:: Given data

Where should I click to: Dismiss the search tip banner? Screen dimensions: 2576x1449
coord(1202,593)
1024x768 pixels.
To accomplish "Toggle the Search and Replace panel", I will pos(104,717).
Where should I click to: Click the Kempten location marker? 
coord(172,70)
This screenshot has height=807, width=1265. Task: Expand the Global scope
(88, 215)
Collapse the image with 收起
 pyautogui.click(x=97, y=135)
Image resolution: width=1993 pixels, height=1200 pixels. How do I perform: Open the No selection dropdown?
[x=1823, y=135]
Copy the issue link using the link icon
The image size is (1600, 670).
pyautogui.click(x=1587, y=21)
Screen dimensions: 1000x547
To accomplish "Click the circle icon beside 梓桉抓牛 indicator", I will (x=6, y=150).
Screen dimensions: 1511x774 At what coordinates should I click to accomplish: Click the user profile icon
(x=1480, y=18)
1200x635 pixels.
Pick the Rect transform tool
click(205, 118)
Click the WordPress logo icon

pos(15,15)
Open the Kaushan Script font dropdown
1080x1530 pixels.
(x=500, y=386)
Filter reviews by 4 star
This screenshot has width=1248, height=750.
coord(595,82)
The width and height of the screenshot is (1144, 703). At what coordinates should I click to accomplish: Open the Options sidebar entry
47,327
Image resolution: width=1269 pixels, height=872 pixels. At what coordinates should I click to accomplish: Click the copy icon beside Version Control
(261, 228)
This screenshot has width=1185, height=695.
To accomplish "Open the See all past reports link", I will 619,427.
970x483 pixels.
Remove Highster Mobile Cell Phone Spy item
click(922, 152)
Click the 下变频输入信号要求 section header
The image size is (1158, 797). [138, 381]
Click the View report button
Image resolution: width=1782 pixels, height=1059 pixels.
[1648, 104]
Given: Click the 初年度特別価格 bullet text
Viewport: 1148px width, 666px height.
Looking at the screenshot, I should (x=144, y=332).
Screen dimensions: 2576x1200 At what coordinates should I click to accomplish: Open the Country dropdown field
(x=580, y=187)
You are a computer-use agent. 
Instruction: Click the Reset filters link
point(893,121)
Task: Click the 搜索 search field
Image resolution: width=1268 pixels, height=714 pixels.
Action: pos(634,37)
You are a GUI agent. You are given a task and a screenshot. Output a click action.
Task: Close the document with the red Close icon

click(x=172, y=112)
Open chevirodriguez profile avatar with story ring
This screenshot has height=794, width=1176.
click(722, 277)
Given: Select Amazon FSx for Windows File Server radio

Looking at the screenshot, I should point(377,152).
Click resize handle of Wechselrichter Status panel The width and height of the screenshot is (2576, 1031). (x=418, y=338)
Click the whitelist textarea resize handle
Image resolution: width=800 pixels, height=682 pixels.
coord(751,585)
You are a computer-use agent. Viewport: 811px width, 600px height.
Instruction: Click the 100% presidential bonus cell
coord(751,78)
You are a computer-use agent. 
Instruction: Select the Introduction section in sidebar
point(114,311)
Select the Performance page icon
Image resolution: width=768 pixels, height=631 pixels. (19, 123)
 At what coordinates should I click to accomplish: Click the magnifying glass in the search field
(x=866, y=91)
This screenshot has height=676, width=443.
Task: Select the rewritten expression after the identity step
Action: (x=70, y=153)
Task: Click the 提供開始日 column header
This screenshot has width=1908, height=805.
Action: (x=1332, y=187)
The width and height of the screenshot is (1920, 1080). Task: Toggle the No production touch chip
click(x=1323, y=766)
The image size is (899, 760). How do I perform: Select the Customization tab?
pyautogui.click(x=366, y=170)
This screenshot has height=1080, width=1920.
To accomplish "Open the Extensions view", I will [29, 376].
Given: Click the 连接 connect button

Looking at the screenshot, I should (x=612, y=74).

::::

_Short problem_:
Output all of the rows above again with no changes, keeping each line as it appears.

_Task response_:
Where should I click to: Dismiss the search tip banner? Screen dimensions: 2576x1449
coord(1202,593)
1024x768 pixels.
To accomplish "Toggle the Search and Replace panel", I will pos(104,717).
Where should I click to: Click the Kempten location marker? 
coord(172,70)
This screenshot has height=807, width=1265. Task: Expand the Global scope
(88, 215)
Collapse the image with 收起
 pyautogui.click(x=97, y=135)
Image resolution: width=1993 pixels, height=1200 pixels. How do I perform: Open the No selection dropdown?
[x=1823, y=135]
Copy the issue link using the link icon
The image size is (1600, 670).
pyautogui.click(x=1587, y=21)
Screen dimensions: 1000x547
To accomplish "Click the circle icon beside 梓桉抓牛 indicator", I will (x=6, y=150).
Screen dimensions: 1511x774 At what coordinates should I click to accomplish: Click the user profile icon
(x=1480, y=18)
1200x635 pixels.
Pick the Rect transform tool
click(205, 118)
Click the WordPress logo icon

pos(15,15)
Open the Kaushan Script font dropdown
1080x1530 pixels.
(x=500, y=386)
Filter reviews by 4 star
This screenshot has width=1248, height=750.
coord(595,82)
The width and height of the screenshot is (1144, 703). At what coordinates should I click to accomplish: Open the Options sidebar entry
47,327
Image resolution: width=1269 pixels, height=872 pixels. At what coordinates should I click to accomplish: Click the copy icon beside Version Control
(261, 228)
This screenshot has width=1185, height=695.
To accomplish "Open the See all past reports link", I will 619,427.
970x483 pixels.
Remove Highster Mobile Cell Phone Spy item
click(922, 152)
Click the 下变频输入信号要求 section header
The image size is (1158, 797). [138, 381]
Click the View report button
Image resolution: width=1782 pixels, height=1059 pixels.
[1648, 104]
Given: Click the 初年度特別価格 bullet text
Viewport: 1148px width, 666px height.
Looking at the screenshot, I should (x=144, y=332).
Screen dimensions: 2576x1200 At what coordinates should I click to accomplish: Open the Country dropdown field
(x=580, y=187)
You are a computer-use agent. 
Instruction: Click the Reset filters link
point(893,121)
Task: Click the 搜索 search field
Image resolution: width=1268 pixels, height=714 pixels.
Action: pos(634,37)
You are a GUI agent. You are given a task and a screenshot. Output a click action.
Task: Close the document with the red Close icon

click(x=172, y=112)
Open chevirodriguez profile avatar with story ring
This screenshot has height=794, width=1176.
click(722, 277)
Given: Select Amazon FSx for Windows File Server radio

Looking at the screenshot, I should point(377,152).
Click resize handle of Wechselrichter Status panel The width and height of the screenshot is (2576, 1031). (x=418, y=338)
Click the whitelist textarea resize handle
Image resolution: width=800 pixels, height=682 pixels.
coord(751,585)
You are a computer-use agent. Viewport: 811px width, 600px height.
Instruction: Click the 100% presidential bonus cell
coord(751,78)
You are a computer-use agent. 
Instruction: Select the Introduction section in sidebar
point(114,311)
Select the Performance page icon
Image resolution: width=768 pixels, height=631 pixels. (19, 123)
 At what coordinates should I click to accomplish: Click the magnifying glass in the search field
(x=866, y=91)
This screenshot has height=676, width=443.
Task: Select the rewritten expression after the identity step
Action: (x=70, y=153)
Task: Click the 提供開始日 column header
This screenshot has width=1908, height=805.
Action: (x=1332, y=187)
The width and height of the screenshot is (1920, 1080). Task: Toggle the No production touch chip
click(x=1323, y=766)
The image size is (899, 760). How do I perform: Select the Customization tab?
pyautogui.click(x=366, y=170)
This screenshot has height=1080, width=1920.
To accomplish "Open the Extensions view", I will [29, 376].
Given: Click the 连接 connect button

Looking at the screenshot, I should (x=612, y=74).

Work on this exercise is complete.